WORK TO BE COMPLETED: Using the records below, write out again exactly the lines that begin at the line containing "Task: Click the Report Columns input field" and end at the line containing "This screenshot has width=688, height=369.", and no other lines.
[DATASET RECORDS Boundary: Start]
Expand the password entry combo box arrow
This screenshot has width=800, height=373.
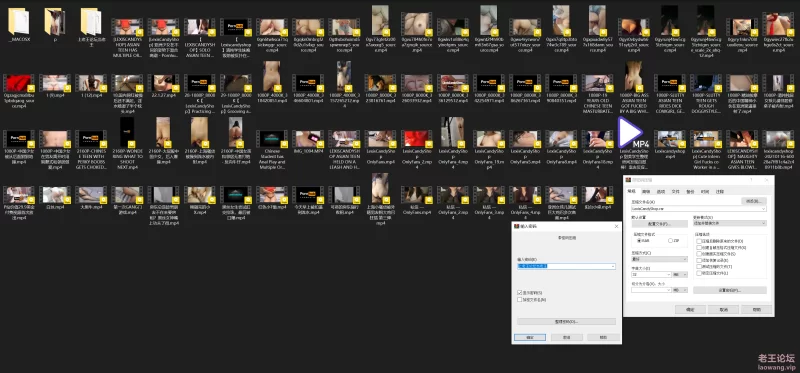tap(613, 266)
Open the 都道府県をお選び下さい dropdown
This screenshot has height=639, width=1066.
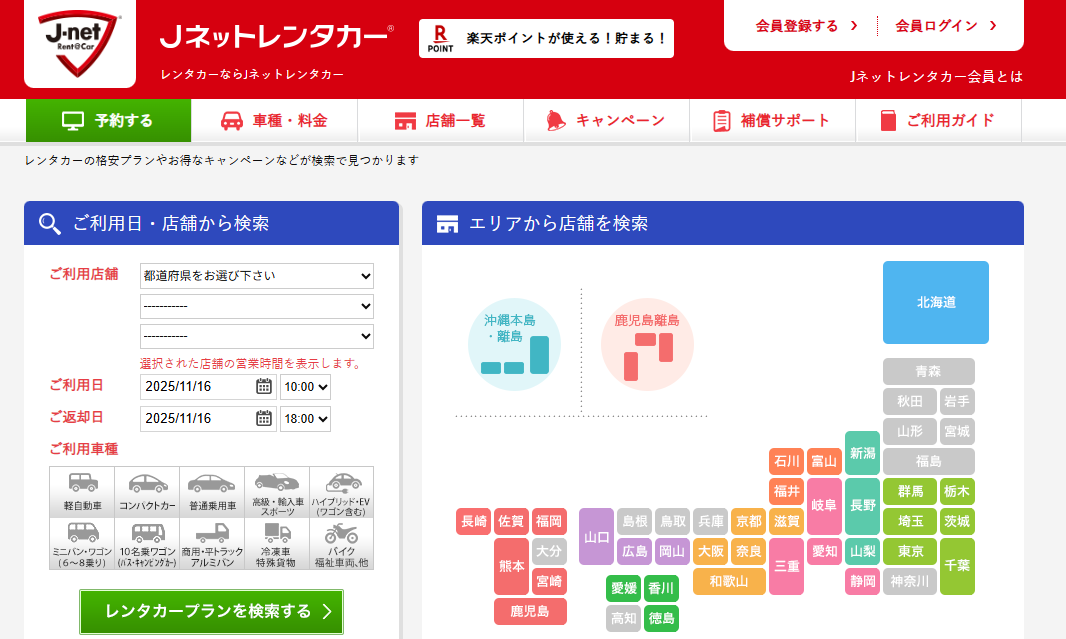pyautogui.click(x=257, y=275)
[DATASET RECORDS Boundary: End]
[DATASET RECORDS Boundary: Start]
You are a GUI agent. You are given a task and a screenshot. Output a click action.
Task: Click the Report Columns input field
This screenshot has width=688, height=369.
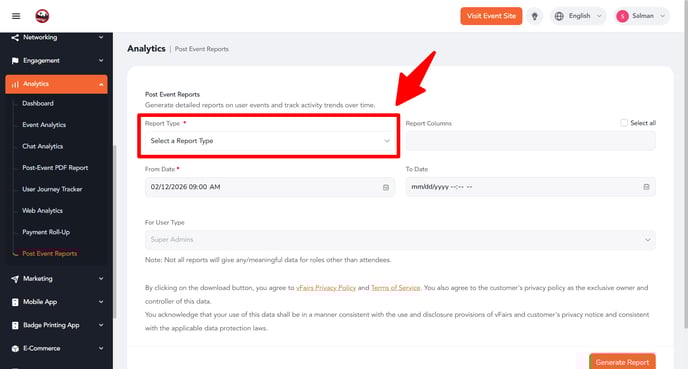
[DATASET RECORDS Boundary: End]
[DATASET RECORDS Boundary: Start]
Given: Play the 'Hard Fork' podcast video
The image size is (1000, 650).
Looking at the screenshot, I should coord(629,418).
[DATASET RECORDS Boundary: End]
YOUR RESPONSE:
Task: Click the Report Columns input field
This screenshot has width=688, height=369.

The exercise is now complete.